Trotz neunstündiger Verhandlungen konnten sich am Freitag die Vertreter von Gewerkschaft und Arbeitgebern erneut auf keine Gehaltserhöhung für die rund 450.000 Beschäftigten im Handel einigen. Die Proteste gehen daher weiter, allerdings mit einer neuen Taktik. Ab heute werden nicht mehr einzelne Geschäfte sondern ganze Gewerbeparks bestreikt.
So werden jeweils ab 7:30 Uhr Streiks im Einkaufszentrum Shopping Nord in Graz und im Gewerbepark Ansfelden (Oberösterreich) durchgeführt. Das kündigte die Gewerkschaft GPA am Sonntag auf Anfrage der APA an. In Graz kommt es in der Früh auch zu Aktionen auf der Wiener- und Weinzöttlstraße. Die Proteste sollen maximal drei Stunden dauern. Wien und St. Pölten stehen am Dienstag auf dem Programm, Salzburg am Donnerstag.
Dabei sah es am Freitag schon fast nach einer Einigung aus. Zuletzt hatte die Gewerkschaft sozial gestaffelte Abschlüsse in der Größenordnung zwischen +8,58 Prozent und +9,38 Prozent vorgeschlagen. Das hätte im Schnitt ein Plus von 8,96 Prozent bedeutet, während für die Arbeitgeberseite maximal +8,2 Prozent "vorstellbar gewesen" wären.
"Der Produktivitätszuwachs im Handel ist negativ. Wir werden heuer rund ein reales Minus von etwa 3,6 Prozentpunkten haben. Es ist im Handel extrem schwierig. Wir kommen aus der Krisensituation der Coronazeit, sind dann in diese Teuerungskrise gekommen und da zählt jedes Zehntel Prozentpunkt. Deshalb ist das ein ganz schwerer Prozess", erklärt Rainer Trefelik, Chefverhandler der Arbeitgeberseite, im Ö1-"Morgenjournal".
Eine Mitschuld am Scheitern der Gespräche gibt die Gewerkschaft einer Spaltung innerhalb der Arbeitgeberschaft.

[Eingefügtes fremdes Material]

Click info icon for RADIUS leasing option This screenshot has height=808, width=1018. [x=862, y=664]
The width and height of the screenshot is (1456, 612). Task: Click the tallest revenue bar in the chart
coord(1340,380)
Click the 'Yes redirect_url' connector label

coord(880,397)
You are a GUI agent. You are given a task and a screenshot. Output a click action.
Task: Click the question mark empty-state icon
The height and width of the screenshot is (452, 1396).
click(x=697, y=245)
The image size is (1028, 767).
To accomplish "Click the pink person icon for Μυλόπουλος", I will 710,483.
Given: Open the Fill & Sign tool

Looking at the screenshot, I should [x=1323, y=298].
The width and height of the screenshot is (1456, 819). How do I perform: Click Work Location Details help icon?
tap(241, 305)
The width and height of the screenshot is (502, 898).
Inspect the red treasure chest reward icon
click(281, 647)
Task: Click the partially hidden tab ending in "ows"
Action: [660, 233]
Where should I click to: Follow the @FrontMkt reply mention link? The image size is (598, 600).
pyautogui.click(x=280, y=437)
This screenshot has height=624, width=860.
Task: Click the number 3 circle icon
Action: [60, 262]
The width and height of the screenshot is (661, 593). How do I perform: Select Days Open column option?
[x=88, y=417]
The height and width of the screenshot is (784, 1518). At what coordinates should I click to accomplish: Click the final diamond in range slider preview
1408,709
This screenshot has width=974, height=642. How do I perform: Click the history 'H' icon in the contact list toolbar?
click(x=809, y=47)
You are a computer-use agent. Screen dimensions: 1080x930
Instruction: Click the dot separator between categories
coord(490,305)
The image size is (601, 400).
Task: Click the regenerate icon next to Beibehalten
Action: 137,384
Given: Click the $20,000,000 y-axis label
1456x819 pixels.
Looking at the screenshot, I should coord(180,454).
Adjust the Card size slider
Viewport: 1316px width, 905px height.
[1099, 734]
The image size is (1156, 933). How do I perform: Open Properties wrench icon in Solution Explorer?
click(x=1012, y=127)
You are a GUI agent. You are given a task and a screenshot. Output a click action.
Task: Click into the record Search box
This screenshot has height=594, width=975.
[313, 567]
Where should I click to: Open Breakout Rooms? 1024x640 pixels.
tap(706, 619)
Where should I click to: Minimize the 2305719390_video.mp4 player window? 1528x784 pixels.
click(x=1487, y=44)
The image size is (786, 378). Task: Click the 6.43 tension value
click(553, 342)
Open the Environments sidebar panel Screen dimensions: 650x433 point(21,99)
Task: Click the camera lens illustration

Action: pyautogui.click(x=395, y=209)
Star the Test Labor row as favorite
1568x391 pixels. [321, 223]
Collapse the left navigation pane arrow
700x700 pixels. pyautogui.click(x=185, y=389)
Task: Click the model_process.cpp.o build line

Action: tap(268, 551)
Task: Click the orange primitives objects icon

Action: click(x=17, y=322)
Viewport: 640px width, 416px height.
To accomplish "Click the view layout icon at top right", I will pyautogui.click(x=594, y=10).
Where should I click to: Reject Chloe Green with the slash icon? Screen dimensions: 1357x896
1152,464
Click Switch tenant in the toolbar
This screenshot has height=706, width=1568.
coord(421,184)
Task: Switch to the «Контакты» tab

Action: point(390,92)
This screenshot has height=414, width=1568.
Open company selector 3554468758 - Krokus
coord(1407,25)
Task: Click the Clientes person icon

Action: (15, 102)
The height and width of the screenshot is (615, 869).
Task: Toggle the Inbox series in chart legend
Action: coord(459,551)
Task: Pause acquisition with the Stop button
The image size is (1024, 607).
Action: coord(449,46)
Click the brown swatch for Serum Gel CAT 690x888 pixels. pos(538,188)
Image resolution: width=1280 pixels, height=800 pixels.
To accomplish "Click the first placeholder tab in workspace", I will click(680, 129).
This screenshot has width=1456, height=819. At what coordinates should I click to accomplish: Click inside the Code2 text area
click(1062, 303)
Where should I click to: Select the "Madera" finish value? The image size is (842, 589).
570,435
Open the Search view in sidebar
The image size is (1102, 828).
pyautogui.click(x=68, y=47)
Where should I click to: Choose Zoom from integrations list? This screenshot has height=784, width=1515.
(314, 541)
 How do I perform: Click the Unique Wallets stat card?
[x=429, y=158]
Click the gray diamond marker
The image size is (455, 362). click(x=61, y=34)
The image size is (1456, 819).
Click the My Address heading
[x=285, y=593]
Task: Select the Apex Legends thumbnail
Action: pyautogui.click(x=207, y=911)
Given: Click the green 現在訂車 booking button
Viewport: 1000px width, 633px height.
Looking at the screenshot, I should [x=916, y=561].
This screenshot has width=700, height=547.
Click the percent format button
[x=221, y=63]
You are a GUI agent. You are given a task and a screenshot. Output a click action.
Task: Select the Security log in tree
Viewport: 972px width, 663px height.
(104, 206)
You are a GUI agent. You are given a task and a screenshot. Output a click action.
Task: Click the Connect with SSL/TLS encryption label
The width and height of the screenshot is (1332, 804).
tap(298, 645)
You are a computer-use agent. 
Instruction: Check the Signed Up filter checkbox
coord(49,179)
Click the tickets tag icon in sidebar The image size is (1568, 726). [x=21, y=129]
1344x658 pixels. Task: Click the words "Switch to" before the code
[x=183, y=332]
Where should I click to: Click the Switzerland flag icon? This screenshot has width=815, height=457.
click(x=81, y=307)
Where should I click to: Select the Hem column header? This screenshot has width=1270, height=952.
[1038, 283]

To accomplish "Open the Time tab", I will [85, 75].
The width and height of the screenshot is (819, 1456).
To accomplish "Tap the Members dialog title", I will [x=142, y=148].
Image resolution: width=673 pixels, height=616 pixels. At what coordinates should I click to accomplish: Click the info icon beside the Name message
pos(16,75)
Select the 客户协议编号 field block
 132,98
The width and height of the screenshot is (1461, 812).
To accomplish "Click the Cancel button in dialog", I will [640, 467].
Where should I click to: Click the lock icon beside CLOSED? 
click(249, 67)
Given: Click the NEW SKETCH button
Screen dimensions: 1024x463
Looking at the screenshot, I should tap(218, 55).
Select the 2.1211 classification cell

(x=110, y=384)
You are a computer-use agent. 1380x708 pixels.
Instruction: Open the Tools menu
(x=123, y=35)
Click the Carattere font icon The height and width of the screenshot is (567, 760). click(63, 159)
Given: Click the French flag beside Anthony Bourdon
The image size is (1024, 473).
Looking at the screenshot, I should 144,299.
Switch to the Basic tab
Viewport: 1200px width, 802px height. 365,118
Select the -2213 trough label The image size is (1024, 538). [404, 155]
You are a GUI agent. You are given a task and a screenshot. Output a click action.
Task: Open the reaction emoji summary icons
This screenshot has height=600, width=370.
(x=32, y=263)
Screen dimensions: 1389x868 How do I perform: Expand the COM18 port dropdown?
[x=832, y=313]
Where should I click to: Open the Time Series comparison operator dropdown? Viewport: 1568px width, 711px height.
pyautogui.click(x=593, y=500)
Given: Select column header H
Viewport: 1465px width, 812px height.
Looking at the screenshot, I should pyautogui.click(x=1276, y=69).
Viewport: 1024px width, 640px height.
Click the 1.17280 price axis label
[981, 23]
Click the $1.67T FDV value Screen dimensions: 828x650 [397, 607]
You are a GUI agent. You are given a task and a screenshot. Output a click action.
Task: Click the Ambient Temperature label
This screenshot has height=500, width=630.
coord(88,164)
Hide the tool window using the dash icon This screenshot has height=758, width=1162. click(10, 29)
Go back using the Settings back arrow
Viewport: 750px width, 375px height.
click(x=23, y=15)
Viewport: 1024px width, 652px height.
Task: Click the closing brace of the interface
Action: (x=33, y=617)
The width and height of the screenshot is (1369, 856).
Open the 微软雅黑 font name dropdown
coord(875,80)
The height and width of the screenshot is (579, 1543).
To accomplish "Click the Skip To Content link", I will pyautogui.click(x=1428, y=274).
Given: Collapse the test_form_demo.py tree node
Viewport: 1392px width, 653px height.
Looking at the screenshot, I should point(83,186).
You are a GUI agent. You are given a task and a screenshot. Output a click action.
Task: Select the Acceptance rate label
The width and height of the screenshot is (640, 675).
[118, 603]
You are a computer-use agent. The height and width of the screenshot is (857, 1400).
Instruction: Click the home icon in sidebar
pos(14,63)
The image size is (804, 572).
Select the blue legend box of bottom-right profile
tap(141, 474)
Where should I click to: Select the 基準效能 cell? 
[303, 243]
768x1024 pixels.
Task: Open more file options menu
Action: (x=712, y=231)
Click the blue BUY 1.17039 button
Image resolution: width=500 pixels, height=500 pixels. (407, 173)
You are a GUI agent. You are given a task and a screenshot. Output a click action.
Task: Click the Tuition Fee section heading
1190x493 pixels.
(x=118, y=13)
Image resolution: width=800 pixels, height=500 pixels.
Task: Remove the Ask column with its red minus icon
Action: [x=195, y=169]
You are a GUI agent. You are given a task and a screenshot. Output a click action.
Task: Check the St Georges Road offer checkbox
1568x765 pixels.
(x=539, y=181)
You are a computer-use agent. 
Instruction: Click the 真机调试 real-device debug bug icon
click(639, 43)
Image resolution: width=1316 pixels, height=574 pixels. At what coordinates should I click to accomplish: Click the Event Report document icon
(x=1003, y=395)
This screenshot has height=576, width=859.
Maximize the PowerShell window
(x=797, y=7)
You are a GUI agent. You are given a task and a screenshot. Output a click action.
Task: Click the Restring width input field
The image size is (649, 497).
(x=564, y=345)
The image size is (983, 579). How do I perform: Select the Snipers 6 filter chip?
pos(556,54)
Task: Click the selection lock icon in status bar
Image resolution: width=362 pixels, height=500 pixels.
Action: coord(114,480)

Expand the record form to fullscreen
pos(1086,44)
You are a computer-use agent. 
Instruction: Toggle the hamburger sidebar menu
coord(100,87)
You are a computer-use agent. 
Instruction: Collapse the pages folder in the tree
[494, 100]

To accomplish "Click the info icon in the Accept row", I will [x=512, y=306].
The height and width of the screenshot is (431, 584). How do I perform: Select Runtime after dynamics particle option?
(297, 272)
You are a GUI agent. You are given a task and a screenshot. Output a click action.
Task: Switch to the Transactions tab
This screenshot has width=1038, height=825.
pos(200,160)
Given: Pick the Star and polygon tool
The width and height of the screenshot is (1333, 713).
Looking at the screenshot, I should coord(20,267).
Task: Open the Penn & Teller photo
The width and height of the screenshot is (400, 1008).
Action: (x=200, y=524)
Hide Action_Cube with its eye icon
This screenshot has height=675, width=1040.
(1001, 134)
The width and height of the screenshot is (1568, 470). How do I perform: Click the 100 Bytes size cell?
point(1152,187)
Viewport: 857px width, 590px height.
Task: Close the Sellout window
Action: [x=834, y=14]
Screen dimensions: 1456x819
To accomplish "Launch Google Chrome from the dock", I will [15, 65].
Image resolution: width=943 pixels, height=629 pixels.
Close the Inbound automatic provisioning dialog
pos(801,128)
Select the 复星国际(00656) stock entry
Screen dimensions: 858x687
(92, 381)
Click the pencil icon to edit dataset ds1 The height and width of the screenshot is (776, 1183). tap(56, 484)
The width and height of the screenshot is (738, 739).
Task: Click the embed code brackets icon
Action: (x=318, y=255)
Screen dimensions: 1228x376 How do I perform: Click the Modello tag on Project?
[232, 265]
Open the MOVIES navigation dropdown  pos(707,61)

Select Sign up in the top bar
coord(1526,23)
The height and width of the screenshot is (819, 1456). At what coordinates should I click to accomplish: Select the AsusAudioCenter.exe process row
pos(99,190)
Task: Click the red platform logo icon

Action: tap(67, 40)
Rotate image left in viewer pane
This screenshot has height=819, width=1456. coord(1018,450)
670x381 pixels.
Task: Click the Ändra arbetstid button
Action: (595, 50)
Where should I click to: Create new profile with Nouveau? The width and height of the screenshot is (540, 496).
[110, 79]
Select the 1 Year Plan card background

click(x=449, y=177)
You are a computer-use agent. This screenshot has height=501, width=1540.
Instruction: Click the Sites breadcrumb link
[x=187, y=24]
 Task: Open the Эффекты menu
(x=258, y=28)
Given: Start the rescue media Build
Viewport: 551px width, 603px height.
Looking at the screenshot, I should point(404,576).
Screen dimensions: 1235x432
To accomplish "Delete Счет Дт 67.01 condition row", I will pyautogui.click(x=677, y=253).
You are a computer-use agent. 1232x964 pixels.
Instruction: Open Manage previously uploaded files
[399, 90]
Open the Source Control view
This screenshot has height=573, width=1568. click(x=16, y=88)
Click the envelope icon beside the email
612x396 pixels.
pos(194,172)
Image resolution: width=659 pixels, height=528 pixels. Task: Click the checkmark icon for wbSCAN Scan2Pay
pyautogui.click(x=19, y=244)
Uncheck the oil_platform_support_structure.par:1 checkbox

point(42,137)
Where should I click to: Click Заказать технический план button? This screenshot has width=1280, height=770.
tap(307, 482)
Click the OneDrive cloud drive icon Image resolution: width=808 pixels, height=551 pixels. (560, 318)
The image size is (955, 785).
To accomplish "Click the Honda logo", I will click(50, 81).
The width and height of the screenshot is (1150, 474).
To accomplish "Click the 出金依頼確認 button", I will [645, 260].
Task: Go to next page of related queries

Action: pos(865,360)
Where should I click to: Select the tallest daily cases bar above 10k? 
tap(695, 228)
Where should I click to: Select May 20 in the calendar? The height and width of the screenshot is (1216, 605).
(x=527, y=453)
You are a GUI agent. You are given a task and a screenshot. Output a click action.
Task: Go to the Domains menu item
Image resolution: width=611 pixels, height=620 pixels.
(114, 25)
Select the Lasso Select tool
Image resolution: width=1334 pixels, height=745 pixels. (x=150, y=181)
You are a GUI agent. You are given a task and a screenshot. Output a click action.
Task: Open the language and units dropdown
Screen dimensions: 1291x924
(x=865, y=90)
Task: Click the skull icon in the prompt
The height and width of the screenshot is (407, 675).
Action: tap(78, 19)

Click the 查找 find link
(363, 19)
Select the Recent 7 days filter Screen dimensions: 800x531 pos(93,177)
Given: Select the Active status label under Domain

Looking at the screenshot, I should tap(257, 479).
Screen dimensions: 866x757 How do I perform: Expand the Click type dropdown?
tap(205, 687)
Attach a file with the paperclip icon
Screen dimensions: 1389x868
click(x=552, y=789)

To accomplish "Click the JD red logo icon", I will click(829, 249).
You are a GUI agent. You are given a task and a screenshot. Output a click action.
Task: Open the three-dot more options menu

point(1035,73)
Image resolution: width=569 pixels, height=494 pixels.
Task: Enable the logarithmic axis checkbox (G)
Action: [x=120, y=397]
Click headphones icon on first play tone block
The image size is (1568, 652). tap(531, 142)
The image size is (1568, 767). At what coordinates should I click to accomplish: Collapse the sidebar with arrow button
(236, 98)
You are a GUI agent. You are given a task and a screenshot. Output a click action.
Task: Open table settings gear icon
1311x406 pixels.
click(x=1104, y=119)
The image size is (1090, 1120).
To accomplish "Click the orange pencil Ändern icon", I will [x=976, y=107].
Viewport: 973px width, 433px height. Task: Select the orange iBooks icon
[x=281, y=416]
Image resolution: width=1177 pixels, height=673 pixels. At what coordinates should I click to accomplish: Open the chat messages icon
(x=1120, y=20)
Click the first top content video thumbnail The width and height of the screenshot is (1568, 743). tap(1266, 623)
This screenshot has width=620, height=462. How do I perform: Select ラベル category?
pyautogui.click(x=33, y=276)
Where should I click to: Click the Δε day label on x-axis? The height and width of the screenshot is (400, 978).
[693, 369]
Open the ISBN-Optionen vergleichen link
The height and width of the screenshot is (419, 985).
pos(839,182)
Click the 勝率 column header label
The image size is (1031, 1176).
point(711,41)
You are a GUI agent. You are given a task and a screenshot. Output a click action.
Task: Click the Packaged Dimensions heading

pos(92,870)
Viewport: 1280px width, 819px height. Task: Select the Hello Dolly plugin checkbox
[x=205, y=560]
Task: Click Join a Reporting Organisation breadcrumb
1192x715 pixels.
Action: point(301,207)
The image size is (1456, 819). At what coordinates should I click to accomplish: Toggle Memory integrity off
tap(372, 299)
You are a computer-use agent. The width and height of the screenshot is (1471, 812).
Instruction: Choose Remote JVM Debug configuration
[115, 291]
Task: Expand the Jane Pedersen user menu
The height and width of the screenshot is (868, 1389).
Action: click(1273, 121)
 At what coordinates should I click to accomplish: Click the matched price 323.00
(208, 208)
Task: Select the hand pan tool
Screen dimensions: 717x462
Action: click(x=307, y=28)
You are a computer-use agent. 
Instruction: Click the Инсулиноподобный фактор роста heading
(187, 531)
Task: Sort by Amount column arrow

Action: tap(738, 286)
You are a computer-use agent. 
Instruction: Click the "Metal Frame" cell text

So soll es einige "Hardliner" geben, die um jeden Preis einen Abschluss über dem aktuellen Gebot verhindern wollen. Große Handelsunternehmen wie Rewe und Spar hätten hingegen bereits Kompromissbereitschaft bekundet.
Dennoch gibt die Gewerkschaft die Hoffnung auf einen Weihnachtsfrieden nicht auf. "Die vielen Unternehmen im Handel wollen wirklich für die Beschäftigten im Handel einen Gehaltsabschluss und wollen, dass jeder das Weihnachtsfest auch gut verbringen kann – und dazu braucht es einen Termin, damit man auch diesen Abschluss, so wie es viele Branchen schon getan haben, zu einem guten Ende bringen kann", so die gewerkschaftliche Chefverhandlerin Helga Fichtinger zum ORF.
Doch Trefelik winkt vorerst ab: "Beide Seiten waren am Freitag der Meinung, dass es in dieser Woche keinen Sinn mehr macht. Eine Phase des Abkühlens, des Nachdenkens, des neu Bewertens, ist ratsam. Danach sollten wir uns zusammensetzen, den Weihnachtssprit mitnehmen ... ob noch vor Silvester oder erst im neuen Jahr? Das ist offen, da bin ich zu allem bereit."